Dice un vecchio aforisma – forse cinico, forse solo saggio – che la commedia è tragedia + tempo. Quindi a 25 anni esatti dall'11 settembre – la data che ha segnato solo nel male la storia di questo secolo, la catastrofe di cui il mondo porta ancora le conseguenze – è più che lecito rievocarne anche gli aspetti più comici e grotteschi. E per esempio è umano sghignazzare su Donald Trump, che in un discorso ha raccontato di essere subito accorso a Ground Zero, e di essere stato portato via di peso da due pompieri preoccupati per la sua incolumità. Il fatto è che, come prova un video ora naturalmente tornato virale, poche ore dopo l'attentato Trump dichiarò di aver visto il crollo delle Torri gemelle dalla finestra di casa sua, a diversi chilometri di distanza; e ne approfittò anche per vantarsi del fatto che, ora che le Torri non c'erano più, il suo Trump Building al numero 40 di Wall Street era diventato il grattacielo più alto del Financial District di Manhattan (cosa peraltro non vera,perché ce n'è un altro che misura una ventina di metri in più).

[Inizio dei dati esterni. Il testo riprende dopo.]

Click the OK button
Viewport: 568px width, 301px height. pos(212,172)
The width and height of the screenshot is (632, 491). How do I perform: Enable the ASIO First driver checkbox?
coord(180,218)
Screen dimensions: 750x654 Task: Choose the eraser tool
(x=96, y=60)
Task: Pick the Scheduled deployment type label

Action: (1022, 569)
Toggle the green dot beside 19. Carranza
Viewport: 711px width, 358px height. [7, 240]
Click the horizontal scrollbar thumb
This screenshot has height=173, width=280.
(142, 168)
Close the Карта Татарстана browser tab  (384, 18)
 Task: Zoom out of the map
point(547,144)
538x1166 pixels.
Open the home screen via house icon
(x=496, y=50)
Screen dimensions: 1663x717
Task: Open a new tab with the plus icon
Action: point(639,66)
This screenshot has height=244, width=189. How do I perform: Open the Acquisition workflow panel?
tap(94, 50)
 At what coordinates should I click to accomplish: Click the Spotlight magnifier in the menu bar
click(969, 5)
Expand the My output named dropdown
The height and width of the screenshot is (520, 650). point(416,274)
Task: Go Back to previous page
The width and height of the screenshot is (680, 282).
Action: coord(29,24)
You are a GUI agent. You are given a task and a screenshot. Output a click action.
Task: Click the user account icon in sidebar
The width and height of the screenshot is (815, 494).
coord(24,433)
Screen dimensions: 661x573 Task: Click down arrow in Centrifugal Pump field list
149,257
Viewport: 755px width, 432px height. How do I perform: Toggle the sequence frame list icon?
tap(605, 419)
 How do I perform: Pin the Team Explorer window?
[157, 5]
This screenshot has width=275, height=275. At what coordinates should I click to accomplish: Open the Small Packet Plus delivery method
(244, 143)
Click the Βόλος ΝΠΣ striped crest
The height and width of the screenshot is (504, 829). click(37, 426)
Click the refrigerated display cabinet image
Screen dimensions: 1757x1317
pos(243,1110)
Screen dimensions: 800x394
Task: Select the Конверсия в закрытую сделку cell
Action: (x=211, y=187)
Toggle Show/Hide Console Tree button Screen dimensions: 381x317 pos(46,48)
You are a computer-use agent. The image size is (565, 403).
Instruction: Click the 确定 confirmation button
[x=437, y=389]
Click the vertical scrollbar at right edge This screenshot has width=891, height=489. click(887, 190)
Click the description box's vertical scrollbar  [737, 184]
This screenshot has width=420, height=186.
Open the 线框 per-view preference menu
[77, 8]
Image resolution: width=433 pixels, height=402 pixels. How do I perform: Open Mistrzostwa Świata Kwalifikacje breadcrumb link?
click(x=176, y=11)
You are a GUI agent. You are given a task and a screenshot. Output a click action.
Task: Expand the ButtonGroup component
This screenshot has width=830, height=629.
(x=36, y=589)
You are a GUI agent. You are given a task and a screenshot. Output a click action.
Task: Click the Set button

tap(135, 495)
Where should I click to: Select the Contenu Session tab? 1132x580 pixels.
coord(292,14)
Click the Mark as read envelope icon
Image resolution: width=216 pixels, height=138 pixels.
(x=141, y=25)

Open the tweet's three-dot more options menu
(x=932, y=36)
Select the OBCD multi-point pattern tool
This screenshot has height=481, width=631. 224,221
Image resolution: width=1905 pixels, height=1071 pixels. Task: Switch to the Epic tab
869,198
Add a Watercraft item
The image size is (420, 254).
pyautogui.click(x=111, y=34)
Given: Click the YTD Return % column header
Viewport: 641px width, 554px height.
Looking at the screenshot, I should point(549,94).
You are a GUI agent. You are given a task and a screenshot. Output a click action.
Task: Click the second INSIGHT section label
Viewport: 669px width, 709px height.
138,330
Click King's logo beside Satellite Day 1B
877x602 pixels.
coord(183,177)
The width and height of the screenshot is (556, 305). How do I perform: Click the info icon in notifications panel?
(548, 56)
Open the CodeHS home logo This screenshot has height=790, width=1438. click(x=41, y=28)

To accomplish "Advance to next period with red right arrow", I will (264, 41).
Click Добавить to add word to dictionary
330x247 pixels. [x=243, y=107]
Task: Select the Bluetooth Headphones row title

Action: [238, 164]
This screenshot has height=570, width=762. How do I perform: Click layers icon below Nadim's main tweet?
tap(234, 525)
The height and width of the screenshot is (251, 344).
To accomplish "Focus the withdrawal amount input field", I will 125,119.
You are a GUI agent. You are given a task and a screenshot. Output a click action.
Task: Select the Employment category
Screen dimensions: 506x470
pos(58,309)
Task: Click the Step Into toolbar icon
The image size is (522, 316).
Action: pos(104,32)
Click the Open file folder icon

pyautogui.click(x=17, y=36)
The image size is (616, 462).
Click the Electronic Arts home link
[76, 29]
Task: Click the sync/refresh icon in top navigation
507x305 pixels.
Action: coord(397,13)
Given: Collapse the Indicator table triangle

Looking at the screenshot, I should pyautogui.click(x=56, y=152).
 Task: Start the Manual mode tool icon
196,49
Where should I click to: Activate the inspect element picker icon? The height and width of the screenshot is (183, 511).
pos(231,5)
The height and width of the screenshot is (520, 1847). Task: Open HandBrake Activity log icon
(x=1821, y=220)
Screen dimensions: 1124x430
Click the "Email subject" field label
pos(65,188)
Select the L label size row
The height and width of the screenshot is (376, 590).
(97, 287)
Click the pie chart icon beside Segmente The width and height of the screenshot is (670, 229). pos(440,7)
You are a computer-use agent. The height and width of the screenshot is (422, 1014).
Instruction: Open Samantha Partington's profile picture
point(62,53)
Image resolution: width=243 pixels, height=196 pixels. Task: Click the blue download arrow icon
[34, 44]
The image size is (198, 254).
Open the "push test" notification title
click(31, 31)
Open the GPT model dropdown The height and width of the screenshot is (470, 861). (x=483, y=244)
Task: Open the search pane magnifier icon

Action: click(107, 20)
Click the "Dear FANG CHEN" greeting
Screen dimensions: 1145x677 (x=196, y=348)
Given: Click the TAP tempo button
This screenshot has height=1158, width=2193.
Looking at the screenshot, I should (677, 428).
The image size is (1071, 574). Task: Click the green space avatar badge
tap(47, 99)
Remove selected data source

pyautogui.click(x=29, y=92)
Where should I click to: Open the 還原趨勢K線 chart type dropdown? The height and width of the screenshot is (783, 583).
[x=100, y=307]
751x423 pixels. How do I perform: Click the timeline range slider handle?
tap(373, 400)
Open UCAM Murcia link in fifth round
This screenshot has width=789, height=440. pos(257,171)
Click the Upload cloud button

Solo un'altra piccola voce da aggiungere alla pagina "Affermazioni false o fuorvianti di Donald Trump" di Wikipedia, che conta oltre 6.000 parole nella sua versione in inglese, con molte sottosezioni e rimandi ad altre pagine (in attesa di quello che dirà tra poche ore, alla rievocazione del 9/11 al Pentagono). Solo l'ennesimo segnale che l'uomo più potente del mondo è, nel migliore dei casi, un bugiardo seriale, nel peggiore una persona affetta da declino cognitivo che non distingue più tra la realtà e le storie che si inventa. E comunque, in entrambi i casi, è un narcisista patologico che ignora del tutto la dimensione morale dell'esistenza, oggi come l'11 settembre di 25 anni fa. Che risate.